Stamford, Conn.-based Gartner Inc. announced the acquisition of rival analyst firm Midvale, Utah-based Burton Group today, acquiring the research firm for $56 million. The Burton Group has 41 analysts that cover security, identity and access management, virtualization and cloud computing. It also has about 40 sales and support staff.
The acquisition makes Gartner an even larger market analysis giant, bolstering its presence against Framingham, Mass.-based IDC, a firm that conducts broad industry market analysis.
Gartner CEO Gene Hall summed up the acquisition in the official announcement:
“Gartner has traditionally focused on providing strategic insight to CIOs and senior IT executives, while Burton Group has built a leading niche providing practical, how-to advice to front-line IT professionals. Thus, Burton Group is a great strategic fit for Gartner and should enable us to offer a more complete solution to every level and functional expert within an IT organization. By leveraging our scale and worldwide distribution capabilities, we expect to significantly grow Burton Group’s business over time.”
It’s the third large acquisition made by Gartner in recent years and one that consolidates the market into only a handful of large analyst firms. Only a few weeks ago, Gartner acquired AMR Research, a Boston-based firm that focused on enterprise software research and analysis. That sale was for $64 million. The Meta Group, a research firm with a consultancy practice, was acquired in 2004 for $162 million.

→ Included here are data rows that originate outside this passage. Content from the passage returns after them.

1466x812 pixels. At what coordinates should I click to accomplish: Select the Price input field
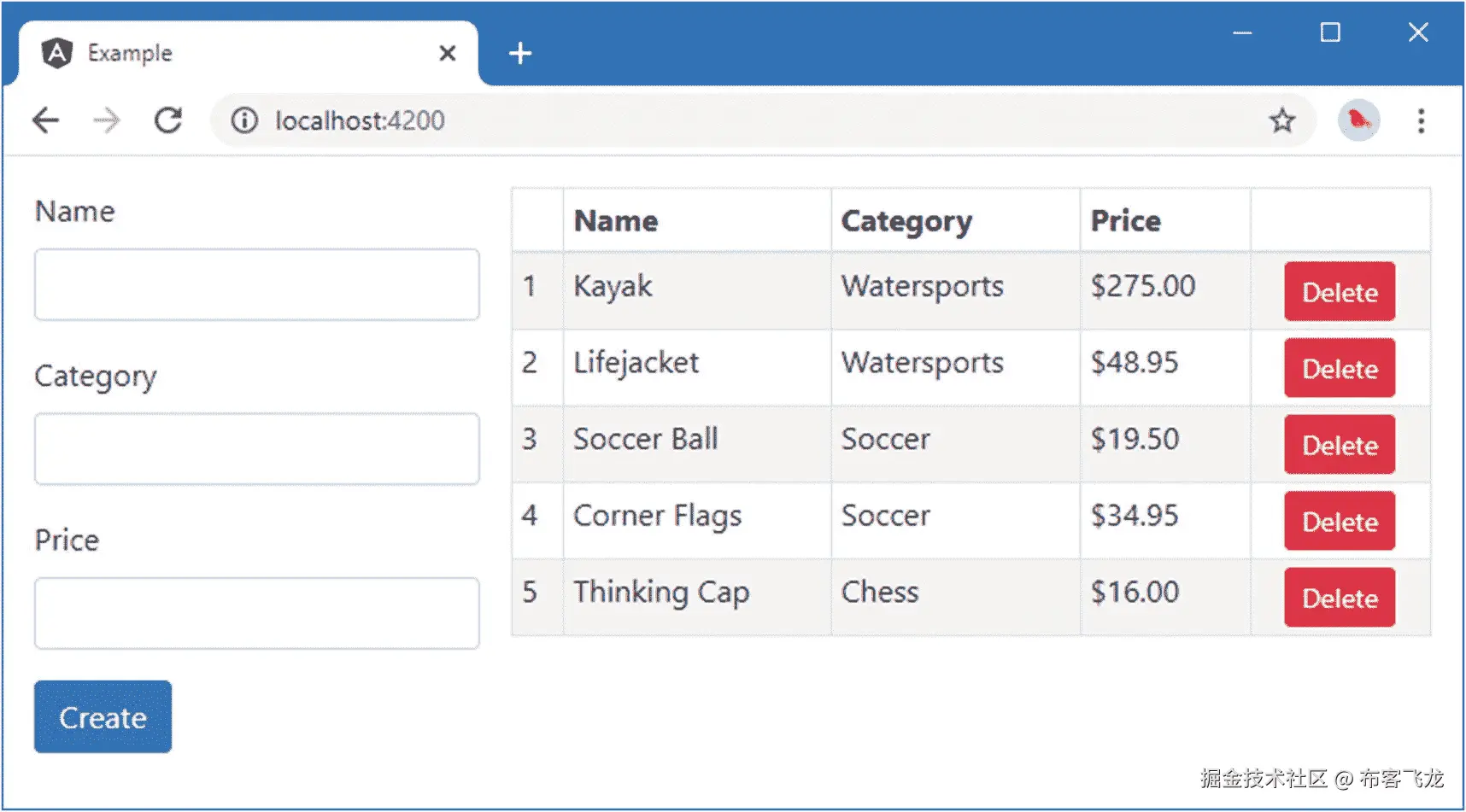[x=256, y=613]
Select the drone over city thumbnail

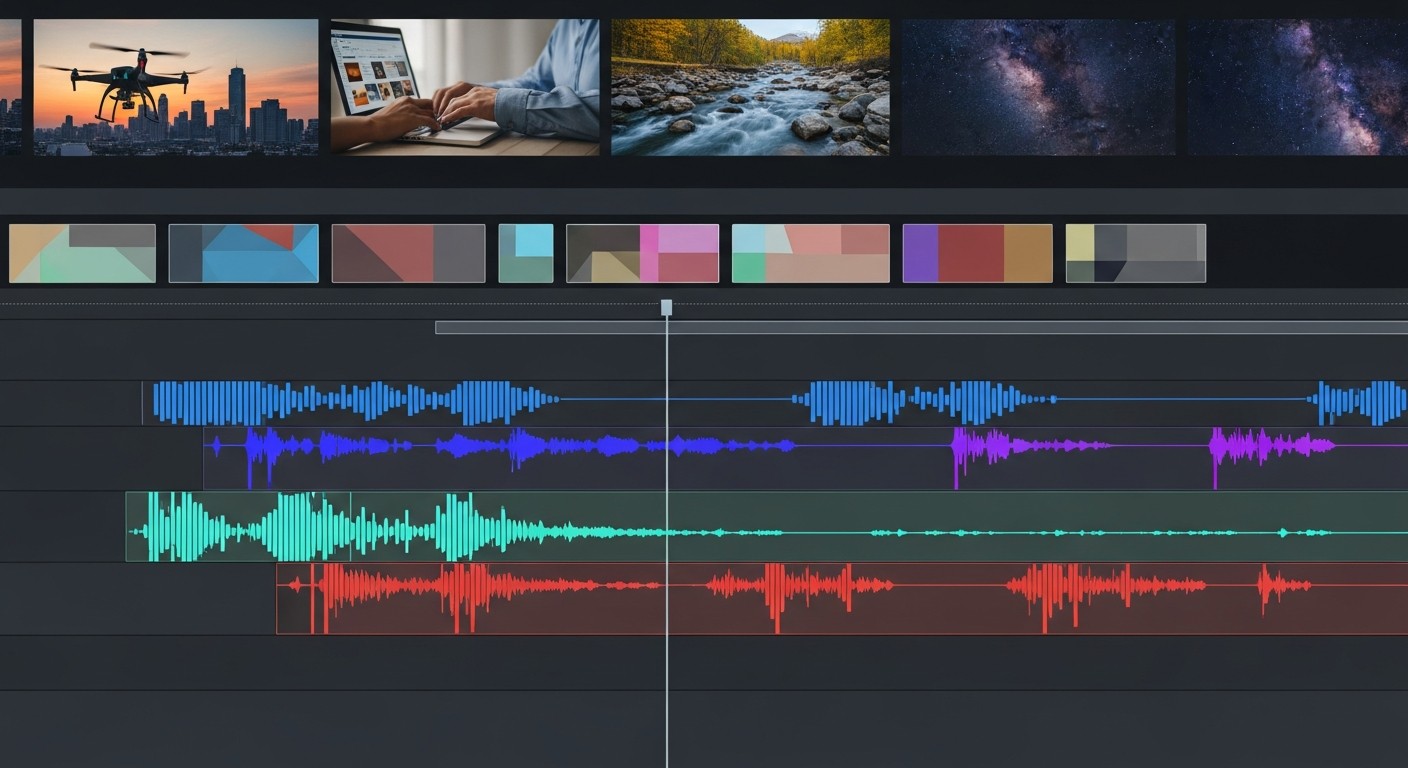coord(176,87)
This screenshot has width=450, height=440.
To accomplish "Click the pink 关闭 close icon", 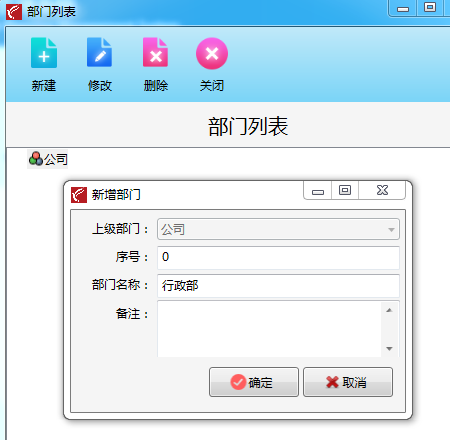I will click(212, 53).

Other firms include Cambridge, Mass.-based Forrester Research Inc., which provides analysis of nearly all parts of the IT landscape and the Yankee Group Inc., which focuses on networking and mobile communication technologies. Forrester has also been busy, acquiring JupiterResearch LLC in 2008 for $23 million. It acquired Giga Information Group in 2003 for $60 million. Giga also focused on enterprise software and brought with it hundreds of customers. Today Giga been completely integrated into Forrester; most of its analysts either joined Forrester, left to create their own independent research firms or consultancies or joined other remaining analyst firms.
The Yankee Group was acquired in 2005 by a private equity firm, Alta Communications. The 451 Group also continues to thrive, providing industry research in the areas of virtualization, storage and enterprise security.

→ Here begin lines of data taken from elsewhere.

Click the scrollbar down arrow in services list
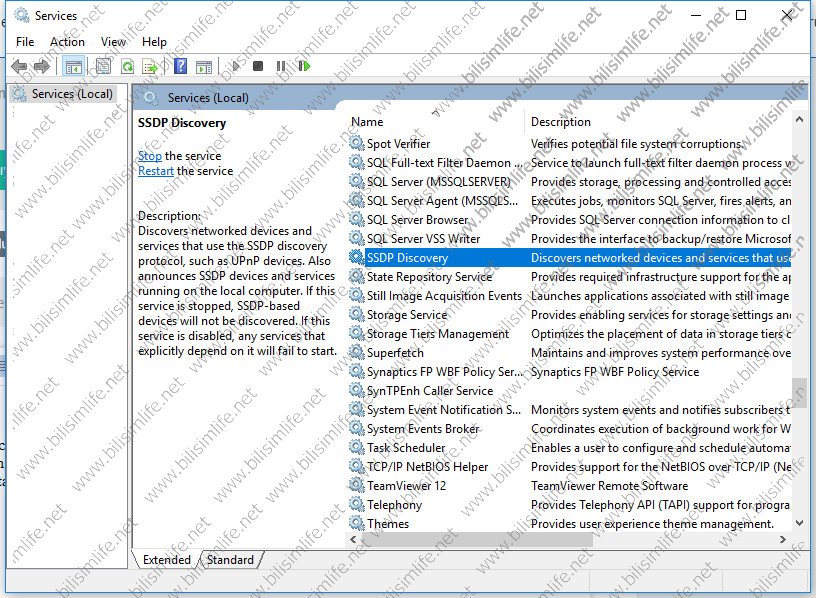This screenshot has height=598, width=816. pos(799,523)
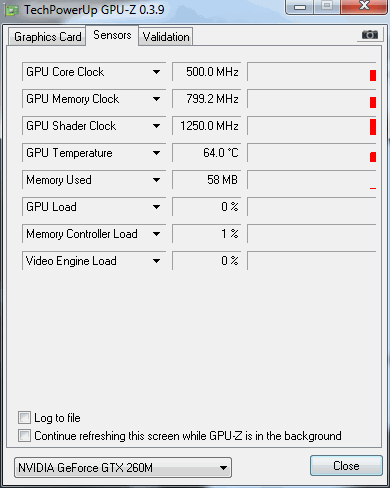Open the Memory Controller Load dropdown

tap(156, 234)
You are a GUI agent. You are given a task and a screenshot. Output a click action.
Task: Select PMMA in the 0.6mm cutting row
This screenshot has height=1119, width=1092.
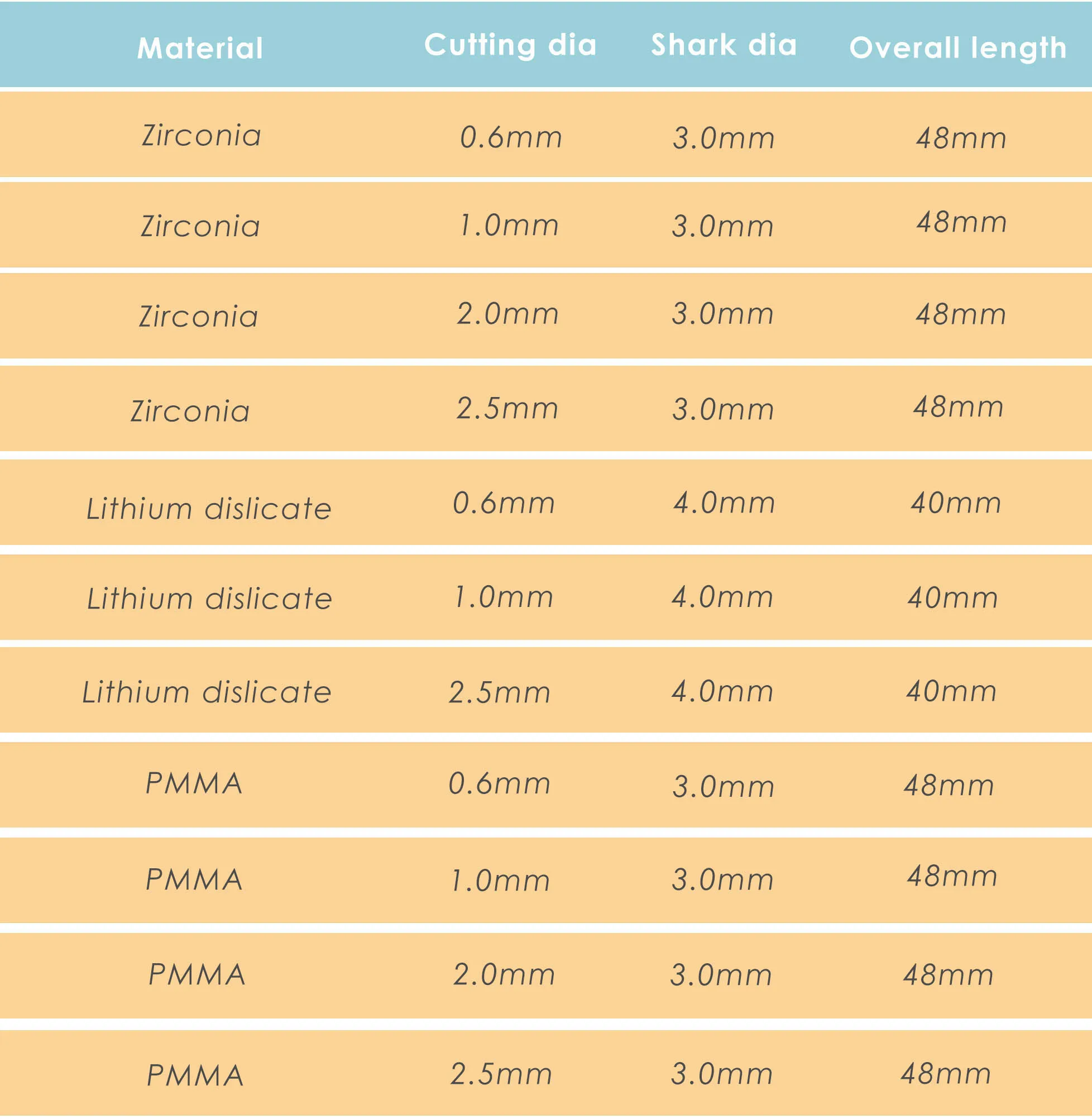click(x=194, y=783)
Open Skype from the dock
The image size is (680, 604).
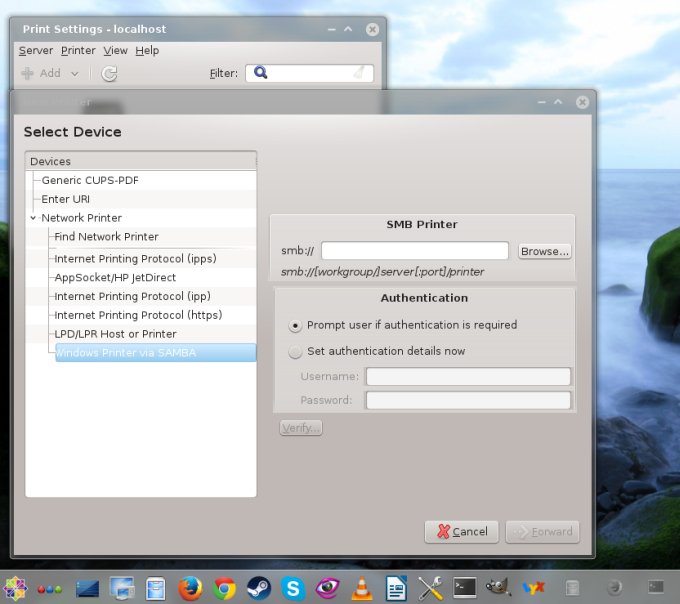(292, 588)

Despite the market consolidation, a number of former analysts are doing well independently, providing research and consulting services. Former Gartner analyst Rich Mogull runs Securosis with security expert Adrian Lane. The firm announced the addition of industry veteran analyst Mike Rothman to its team this week.
What impact will the array of acquisitions have on the bigger picture of IT buying strategies? Michael Coté of Red Monk offers up some analysis of the Gartner acquisition, but essentially says it’s unclear to tell if it will have any impact.

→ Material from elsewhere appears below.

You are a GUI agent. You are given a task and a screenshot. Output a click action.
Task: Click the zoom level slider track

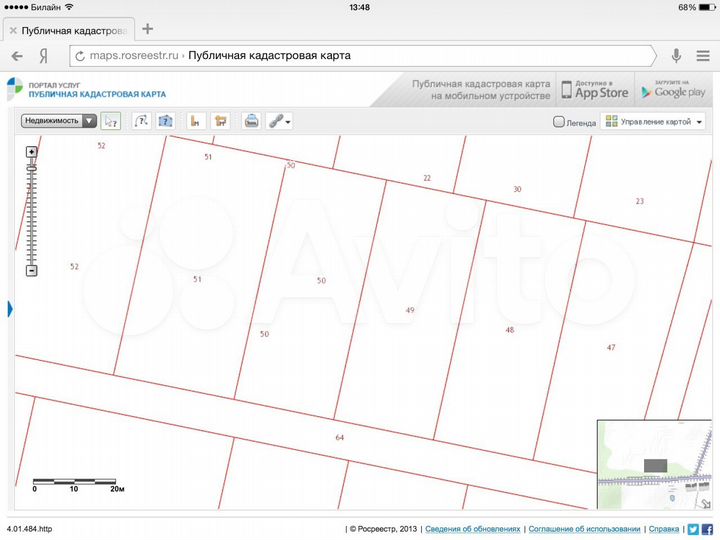(31, 211)
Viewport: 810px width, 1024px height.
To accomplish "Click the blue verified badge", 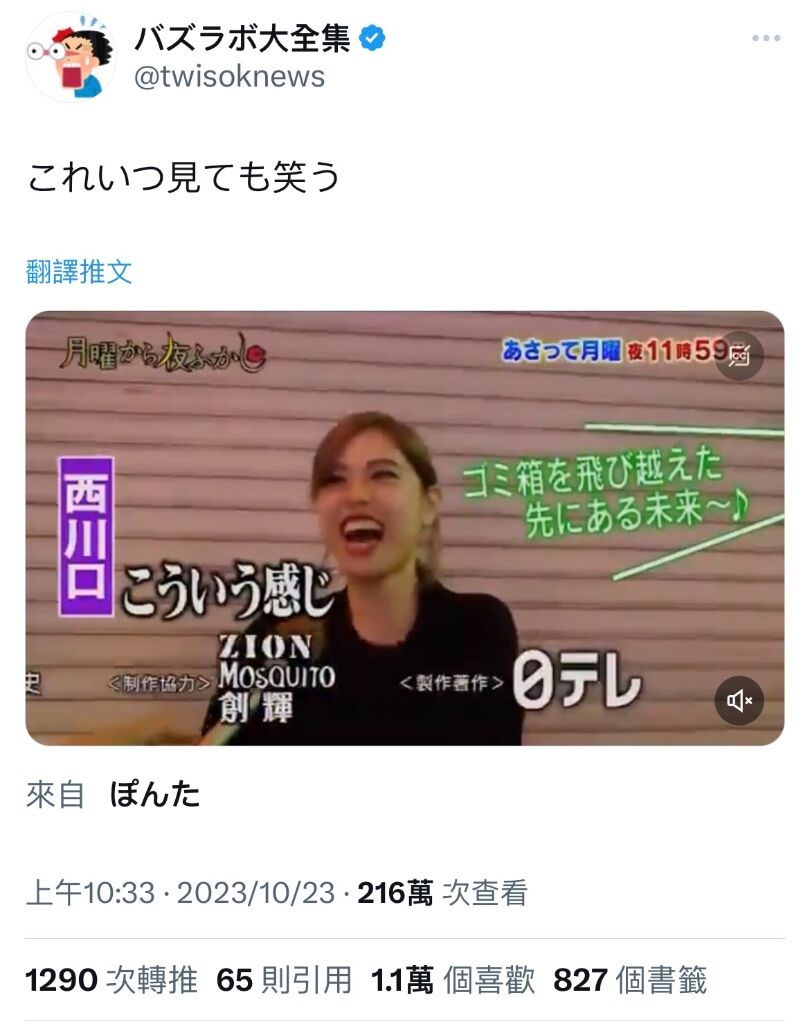I will (372, 39).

“Individual voices” matter because of the past cycles of Big Bang IT, where large firms like Gartner thrive with with their categorization and ranking models (which application server will solve my problem?), have been steadily chipped away by consumer and “bottoms up” technology innovation.
Alex Williams, a writer for ReadWriteWeb, said the acquisition further transforms the analyst industry into a kind-of hybrid model in which traditional analyst firms balance out analysis offered by smaller independent firms including RedMonk and the Altimeter Group as well as industry expert bloggers and consultants.
The purchase is another example of how the analyst community is becoming increasingly homogeneous, dominated by a handful of firms such as Forrester and IDC. And it points to a growing debate about the value that companies can receive from analyst firms when there is little diversification in the market.